Tuesday, February 09, 2010

LITERATURE: Conversation about Knut Hamsun in Georgia in facebook between Kyrre Johannesen and Giorgi Kvatchadze (facebook.com)

Post #1
Kyrre Johannesen wrote on December 29, 2009 at 8:52am
Does anyone know of Georgian references to Norwegian writer Knut Hamsun's travel in the Caucasus region and Georgia?I'v been looking for such for some time without finding it.

Post #2
Giorgi Kvatchadze (American University in Bulgaria) wroteo n January 12, 2010 at 12:01pm
The books of Knut Hamsun are still adorning shelves of my library. Unbeliavably fine writer, whom I owe a lot of nice memories and splendidly spent time of my childhood. There are Knut Hamsun's references and descriptions of his travel through the caucasus in Georgian language, however I am not aware of any English version. He seemed quite influenced by this journey, and particularly by Georgia. (Excuse me Mr. Kyrre for such a delayed comment, but hitherto I have not encountered your post. Now I randomly did while skimming through some other posts) If you have any other question regarding Hamsun's travel in the Caucasus, I will be more than happy to reply to them.

Post #3
Kyrre Johannesen wrote on January 12, 2010 at 12:11pm
Thank you so much.I'd love to have those Hamsun-references even if they are in Georgian.

Unfortunately I don't speak the language yet, but I'm trying to learn it.

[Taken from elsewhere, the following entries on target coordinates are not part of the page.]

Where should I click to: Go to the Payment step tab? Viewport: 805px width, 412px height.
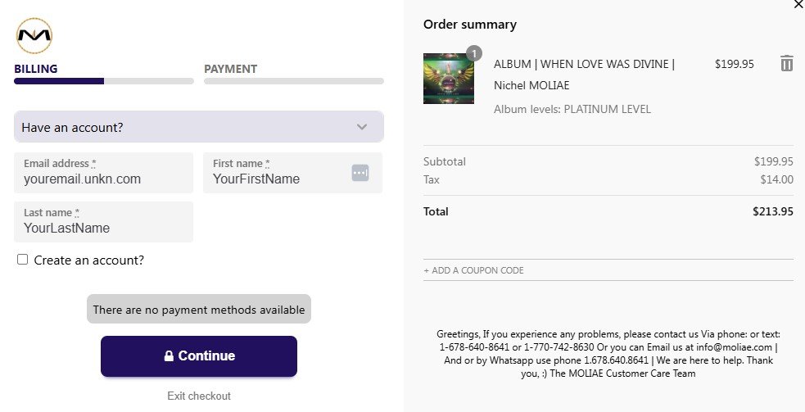point(230,69)
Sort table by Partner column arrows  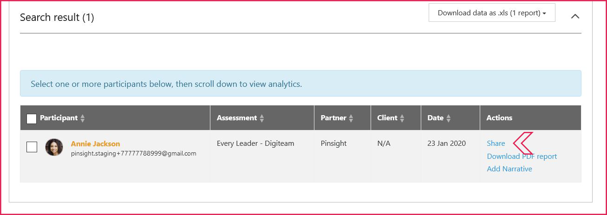tap(351, 118)
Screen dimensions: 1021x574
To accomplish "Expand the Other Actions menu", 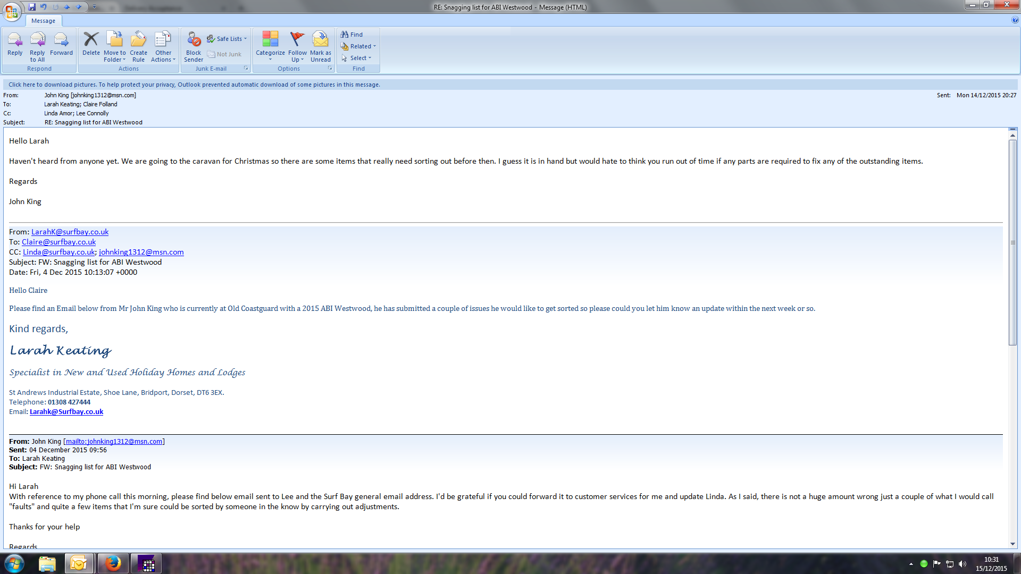I will click(x=163, y=47).
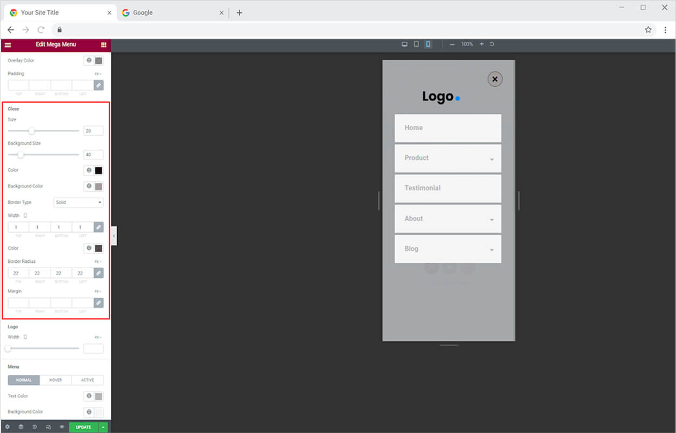Open the hamburger menu in Elementor panel header
Viewport: 676px width, 433px height.
[x=8, y=45]
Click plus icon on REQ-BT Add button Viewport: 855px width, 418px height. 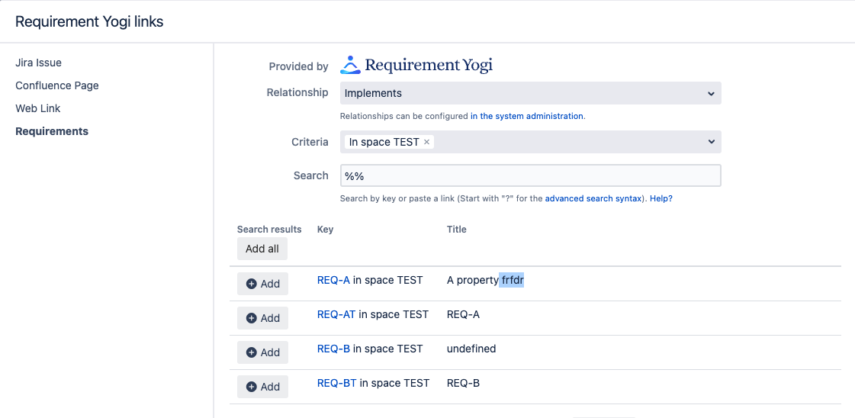pyautogui.click(x=252, y=387)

Any references will be gold for me. I have this old dream to travel in Hamsun's "footsteps" so to say in Georgia, and I have been loking for these references for some time. I know that there has been a Hamsun day i Tbilisi in November 2009 and I have a hope to find out something from that source. Georgia is such a fascinating country, and my dream stays. I thank you for your answer and I'd be so grateful if you could send the references you know.

All the best.Kyrre.

Post #4
Giorgi Kvatchadze (American University in Bulgaria) wrote on January 12, 2010 at 12:20pm
My pleasure. I will do my best to find online versions of those sources that I have in hard copy in here. By the way I myself attended the opening of Knut Hamsun's bas-relief in my home city-Batumi. Also I have his 'Mysteries' in Georgian langauge ( check it out on the following link>>> ). I will be further checking if any version of his 'Journey to the Caucasus' is available. I appreciate your valuable respect for my country.

Post #5
Kyrre Johannesen wrote on January 12, 2010 at 12:29pm
Thank you so much. I am so grateful. This brings me a step closer to my dream. Your links are interesting to me, especially your Hamsun bas-relief in the beautiful city Batumi. This lifted my day, Giorgi Kvatchadze. By the way I was born in Lofoten region which is not far from Hamarøy, where Hamsun lived some years of his life and in some of his books the influence from nature scenery in these regions of Norway is visible. Kyrre J.

Post #6
Giorgi Kvatchadze (American University in Bulgaria) wrote on January 12, 2010 at 12:31pm
(Here you will see the place in Tbilisi where Knut Hamsun stayed during his stay in Georgia >>>)

Post #7
Giorgi Kvatchadze (American University in Bulgaria) wrote on January 12, 2010 at 12:34pm
Knut Hamsun is very specially admired and revered here in Georgia. I dont know how is it in the other part of the world.

Post #8
Kyrre Johannesen wrote on January 12, 2010 at 12:52pm
Well, in my home country, Norway it seems we can never rest the debate on Hamsun. Most people have strong positive view on his literature, and at the same time many cannot forget what position he took for Germany against England and our government abroad during the second world war. My father, Karl Johannesen fought against the german army in Narvik in 1942, (I will send a ref. to a book about this battle if you would be interested) and he didn't appreciate Hamsun's activity during the war, but he never stopped telling me wonderfully about how much he loved Hamsun's books. So you know, my heritige is part of my dream, and I intend to fullfill it some time. Your answer is so positive for me, and it seems I have not been looking closely enough to find some of the references you gave. I thank you so much again. Kyrre.

Post #9
Giorgi Kvatchadze (American University in Bulgaria) wrote on January 12, 2010 at 1:06pm
You are more than welcome sir. I will be providing more interesting links and resources once they are at my disposition. Yes, indeed Hamsun remains highly debatable person in regards with his views on Nazi Germany during the world war 2, however this cant overshadow legacy and geniality of his literature. He is not the sole non-German writer though who is accused of suppoorting the Nazi Germany. Outstanding Georgian novelist Grigol Robaqidze is also commonly slammed for his inclination towards the Nazi Germany, and particularly towards Hitler. It seems to me that Hamsun's relation to Nazi Germany is as ambivalent and mysterious as his 'Mysteries' and all his literature. Your interest to the subject seems to me very stunning and special. Hence, I will keep in touch with you more frequently, albeit not tonight, as it's too late for Georgian time now. However, I am glad we contacted each other due to the common interest in Hamsun's litelature and his weltanschauung. It was nice to talk with you. Have a good night. Sincerely,Giorgi

1 comment:

Anonymous said...

Lächerlich Knut Hamsuns Rolle als Verfechter eines faschistischen Regimes so klein zu schreiben. In keinster Weise ist sein Verhältnis zum Nazi-Regime als "ambivalent und mysteriös" zu bezeichen. Im Genegenteil, war er es doch der Konzentrationslager und die Vernichtungspolitik Adolf Hitlers, selbst nach Ende des Zweiten Weltkriegs weiterhin gerechtfertigt hat. Insofern ist die Knonversation zwischen den Beiden, eine üble Art der Geschichtsverklitterung.